[START OF MATERIAL FOR THIS TASK]

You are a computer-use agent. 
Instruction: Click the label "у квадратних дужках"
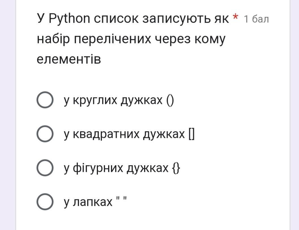point(124,134)
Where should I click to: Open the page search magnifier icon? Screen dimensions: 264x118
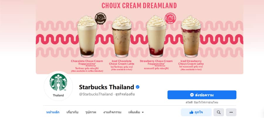click(219, 112)
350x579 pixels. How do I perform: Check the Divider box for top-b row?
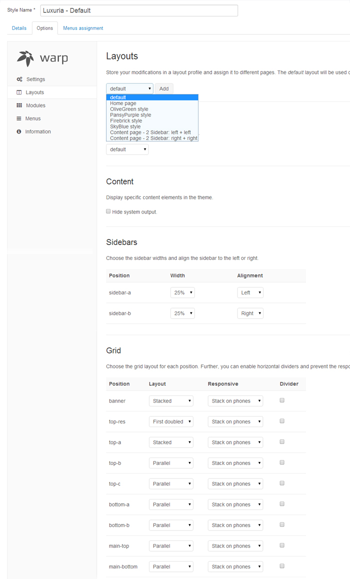click(x=282, y=463)
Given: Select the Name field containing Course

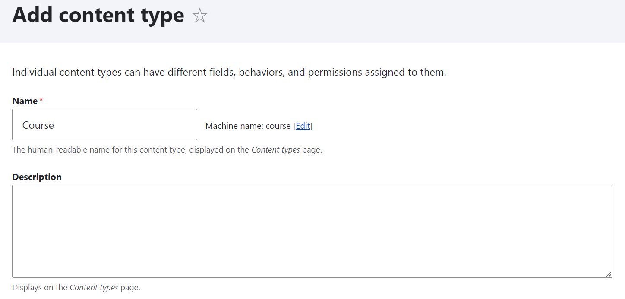Looking at the screenshot, I should click(x=104, y=124).
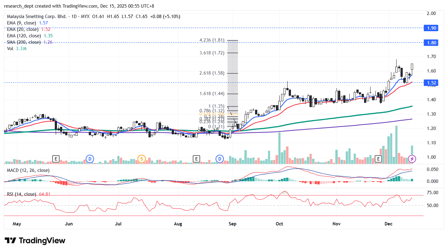
Task: Click the purple lightning bolt icon
Action: coord(412,159)
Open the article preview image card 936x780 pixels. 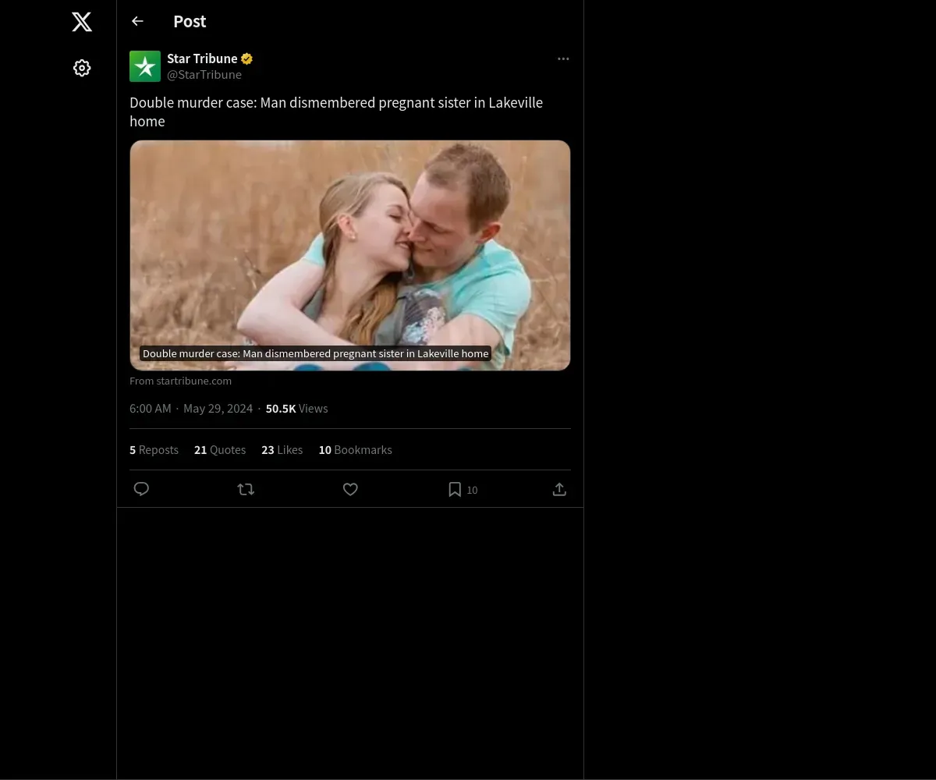(350, 255)
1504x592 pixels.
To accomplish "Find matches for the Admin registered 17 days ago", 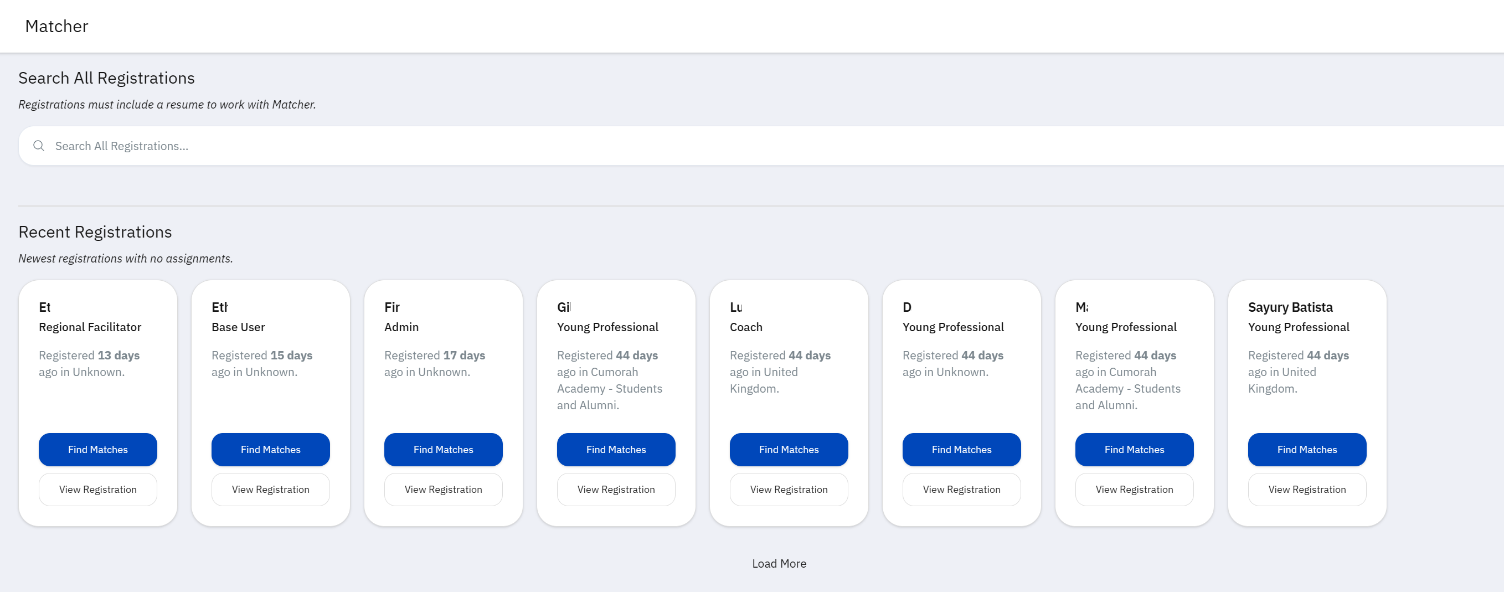I will [443, 450].
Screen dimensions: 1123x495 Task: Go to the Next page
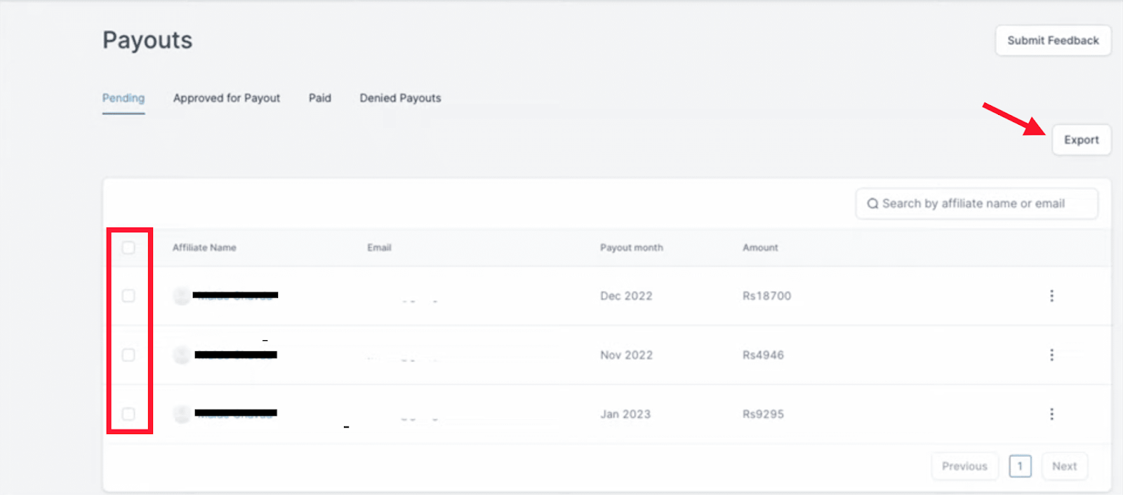[1064, 466]
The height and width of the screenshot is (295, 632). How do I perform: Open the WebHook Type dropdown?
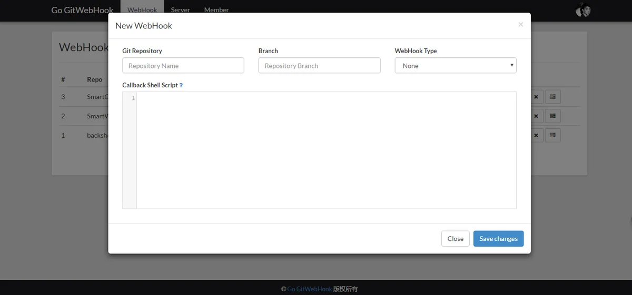[x=455, y=66]
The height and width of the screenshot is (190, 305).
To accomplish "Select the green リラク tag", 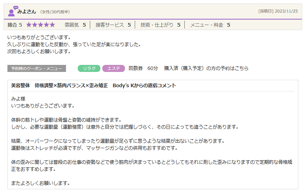I will 89,68.
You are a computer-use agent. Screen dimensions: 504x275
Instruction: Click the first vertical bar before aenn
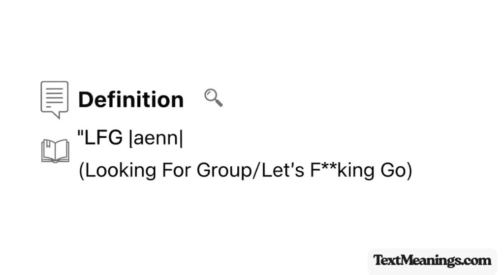coord(129,139)
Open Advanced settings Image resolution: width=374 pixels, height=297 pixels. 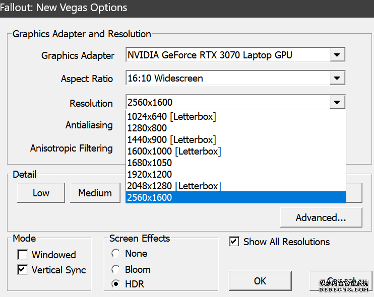click(321, 217)
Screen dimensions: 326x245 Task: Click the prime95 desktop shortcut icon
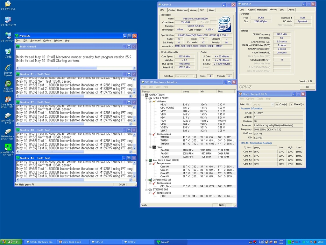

[END OF MATERIAL FOR THIS TASK]

Return every line of the entries above that contains the word "dimensions", treating uppercase and lowercase as different.

* ANSWER TO THE TASK
Where should I click to: Open the page search magnifier icon? Screen dimensions: 264x118
Screen dimensions: 1123x495 Task: Go to the Next page
You are a computer-use agent. Screen dimensions: 504x275
Screen dimensions: 326x245 Task: Click the prime95 desktop shortcut icon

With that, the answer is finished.